Howdy Jamie and All:

The differences will be minor. The '80 may or may not have a different front pulley assembly than on the front of your '70 engine. The '70 is already down on advertized CR @ 8.8:1- the '80 is rated at a fairly tru 8:1. The bell housing and the SROD trans is the big difference on the back side. THe bell is unique to the SROD trans and so is the tranny mount. The difference in cam timing is in the cam, itself. All 200 timing gears are the same. The cam is advanced so that power and torque comes in sooner and lower in the rpm range. The '80 cam has prettly good stock lift at .372" as the valves as compared to the '70 cam at .348" lift. Front clearance between the fan and the radiator, motor mounts, tranny mount, and modifying the driveshaft will be the critical issues on the swap.

If the '80 engine is tight and clean running, I'd be inclined to swap first and decide what else might be needed later. More CR would be a no brainer for mileage and power. When the time comes a performance valve job and a straight up performance cam will really open your eyes, slacken your jaw and peg your smile meter!! What rear gear ratio is in your car?

On your '70 engine the oil is likely from the valve guide seals rather than the guides themselves. When your pull it check the seals. I'm betting their chunking. But, with your daily driving the OD trans will be a godsend. IIWIYS, I'd be making plans to do a complete swap. The ignition system alone is a bonus.

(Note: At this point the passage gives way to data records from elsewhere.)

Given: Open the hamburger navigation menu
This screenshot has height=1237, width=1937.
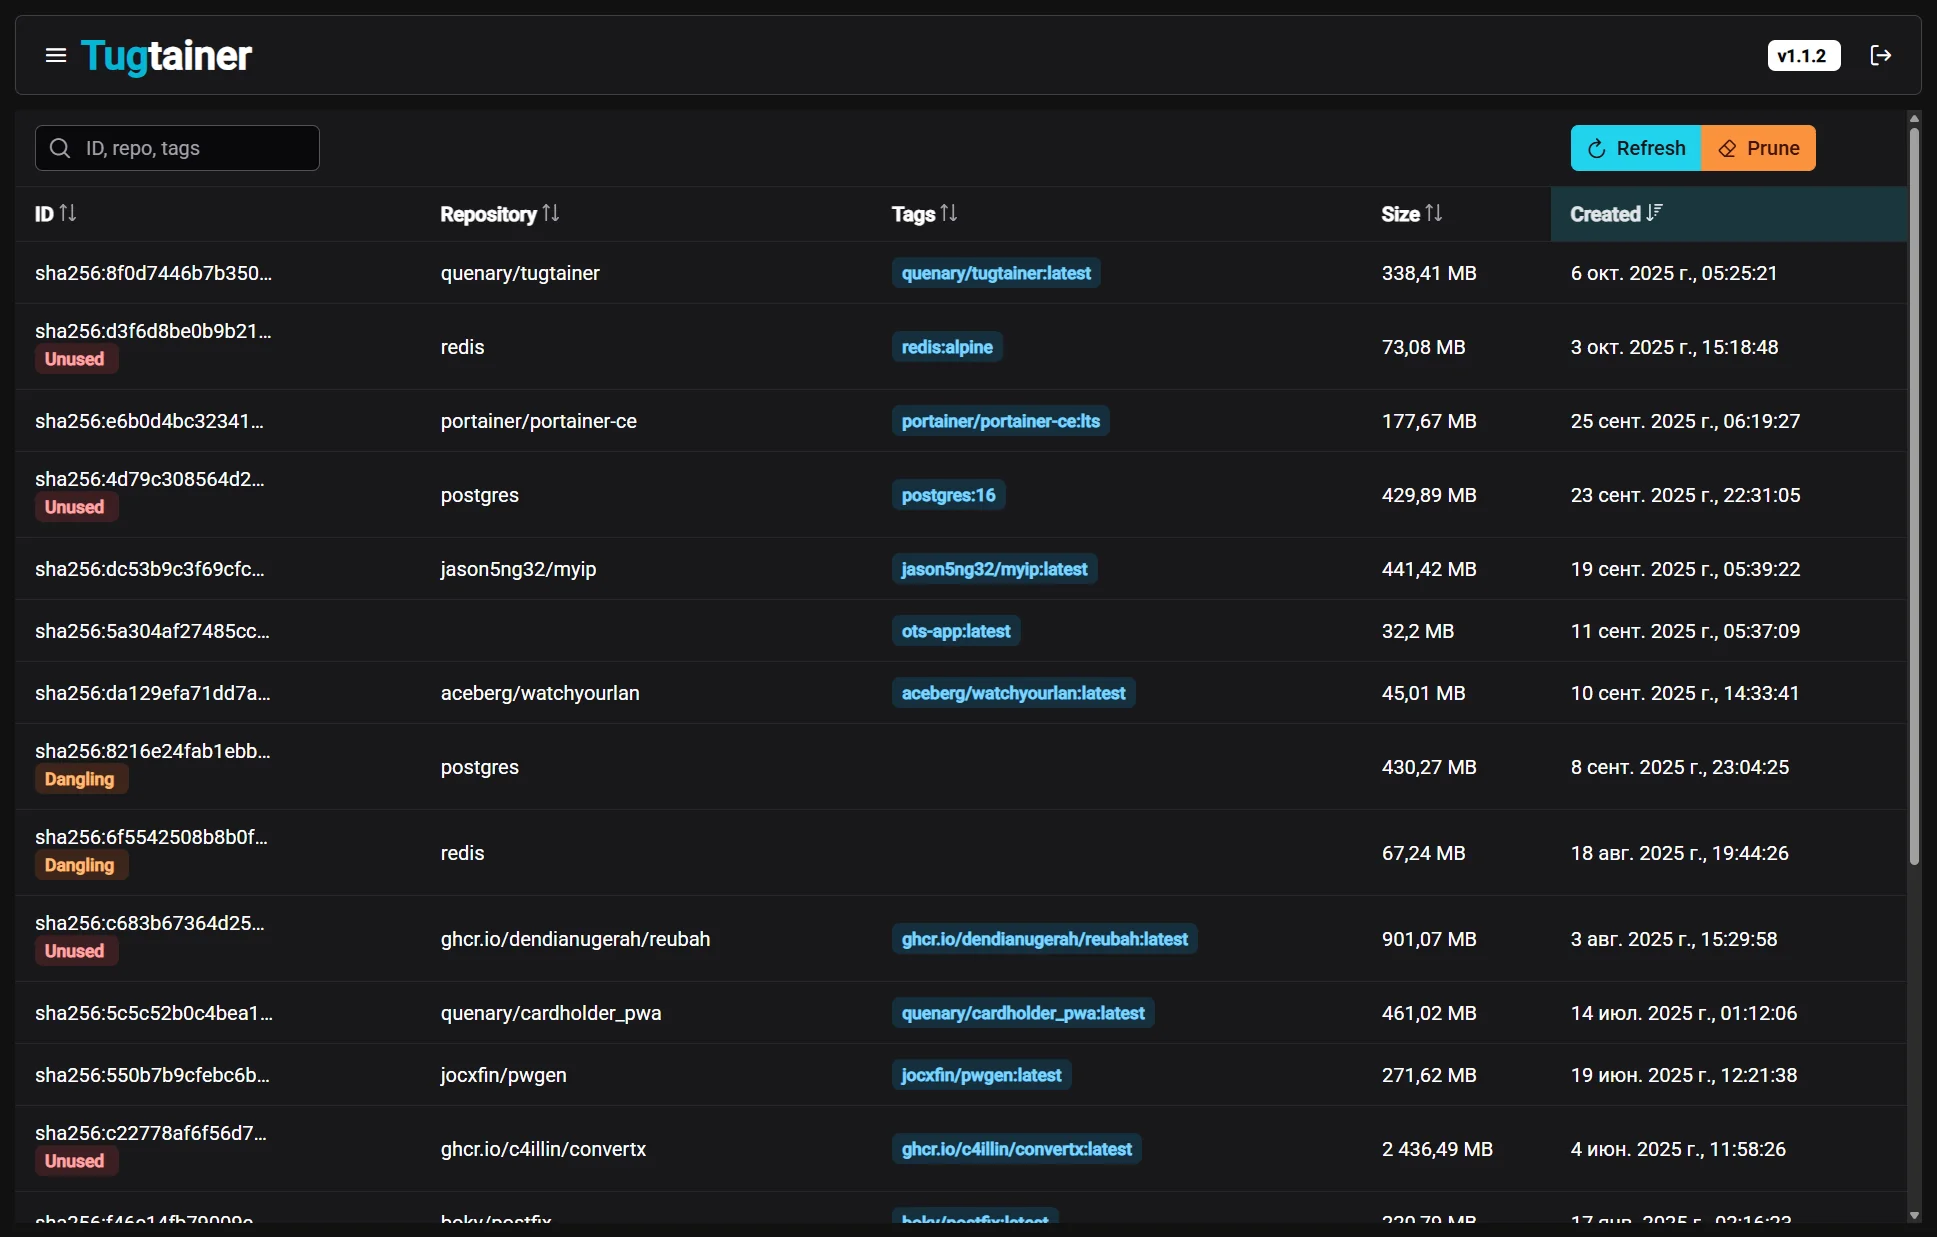Looking at the screenshot, I should point(55,55).
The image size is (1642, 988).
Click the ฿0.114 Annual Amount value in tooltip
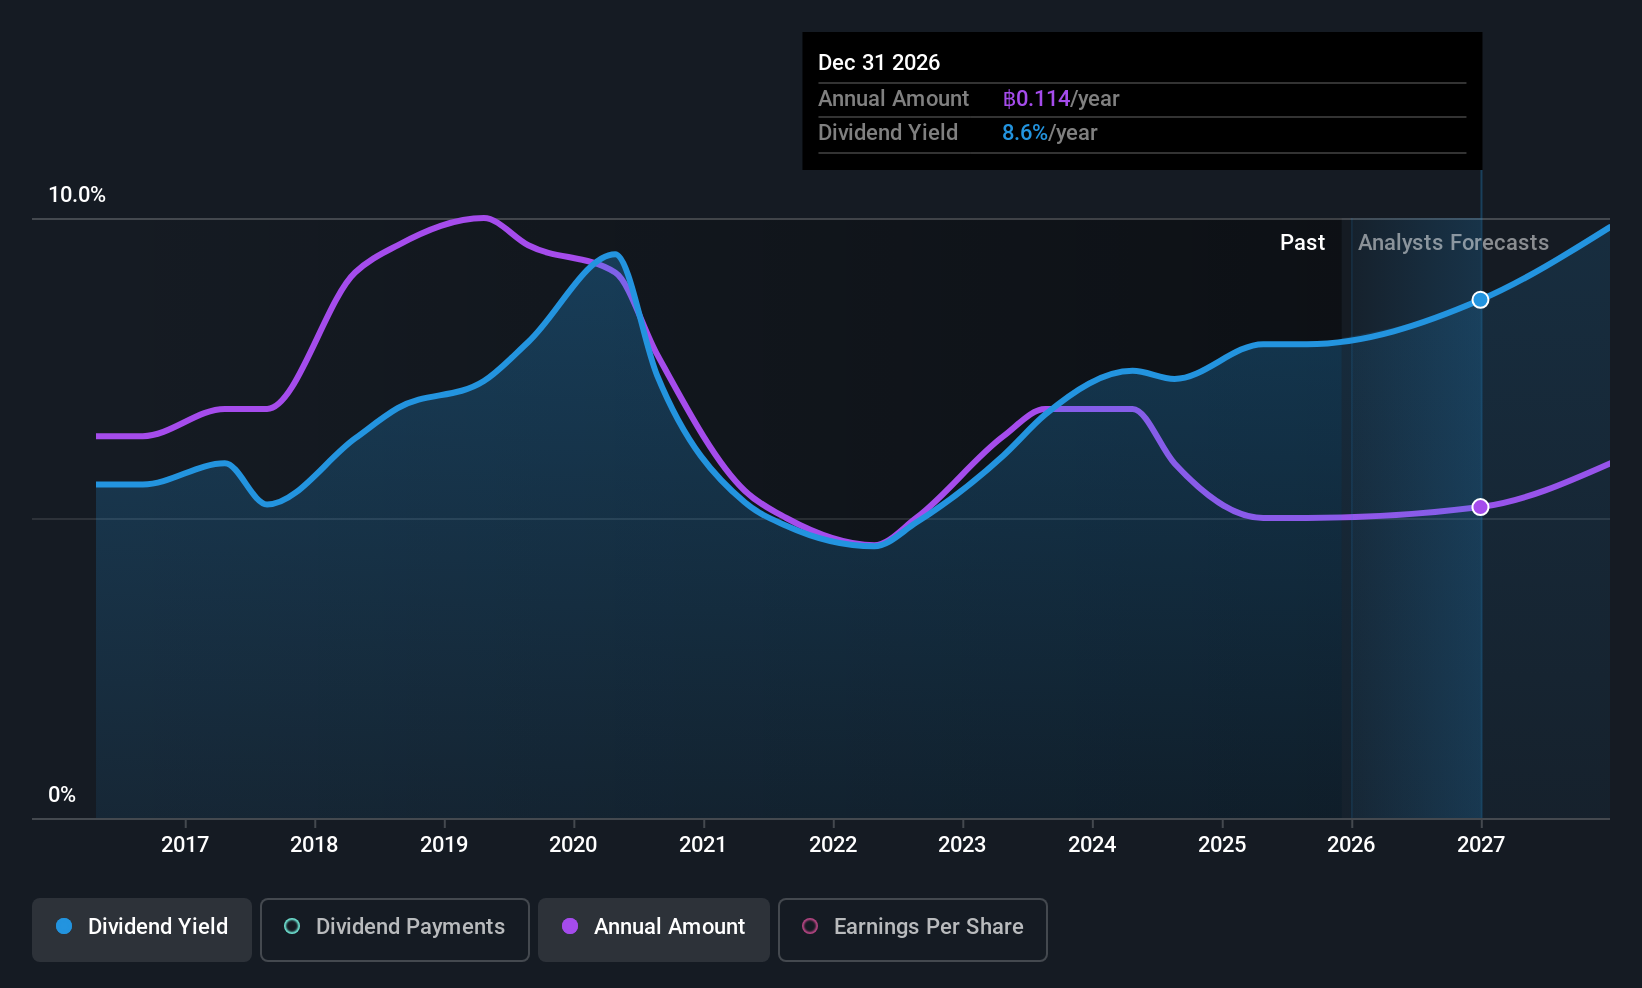coord(1036,98)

The '80 will have a Holley #1946 carb, which is not my favorite, (I know, some of you like them). If you have a good running carb on the '70 is should be a direct swap. I'm not familiar with a Rochester carb on a '70 200. A '70 200 should have a Carter YF.

Keep us posted on your choice and your progress.

Enjoy!!!

Adios, David
 
Thanks David, exactly what I was looking for. I actually replaced the valve seals back in 2006 before I dropped the engine in (I had a beat to death '74 250 in it for a while prior), but that's been over 90,000 miles ago, so who knows, may need it again. The Rochester BC came off an old Chevy, I like it because it's very simple, I can rebuild the whole carb in 15 minutes with a flat head and needle nose pliers, and it's dead reliable, great drivability and never vapor locks. The car also has MSD ignition with a Duraspark II distributor, a header, 3G alternator, and a Taurus electric fan.

The car currently has a 2.79 gear in the 8 inch rear, but I have a 3.00 or a 3.25 chunk I can swap it out for (the Capri the new motor and trans is coming out of has a 3.08 gear from factory). I usually run between 70 and 80 mph on the interstate every day, just running along with traffic, about 85% of the driving I do is on the interstate. You're right that the pulley is very different on the '80 engine, the car it's coming out of had P/S and A/C. Can I just swap the balancer off the '70? Will the front sump oil pan off my old motor work on the '80 engine?
 
You're right that the pulley is very different on the '80 engine, the car it's coming out of had P/S and A/C. Can I just swap the balancer off the '70? Will the front sump oil pan off my old motor work on the '80 engine?

The pan will swap and damper should also swap but maybe you could just change the pulleys instead of the damper. Check if the bolt pattern spacing is same. If you weren’t planing to change the trans for the srod, I would say just swap the head, but think you will be way ahead in time by putting in the 80 complete. I have had some trouble with my early heads wiping the guides too some bronze guides and hard seats on the exhaust would cure that. Drove many of the early 200 engines and also the late 200’s I think you will really like the 80 engine they do seam to pull a little stronger on low end.
 
i do agree on the pulling a little bit more on the bottom end taking off from a light in my mustang it ould twist twist the chassis. even with brand new shocks and bushings. what v8 does that stock??? hehehehe ive actually been afraid of it doing some damage so in the near future i may install tower braces.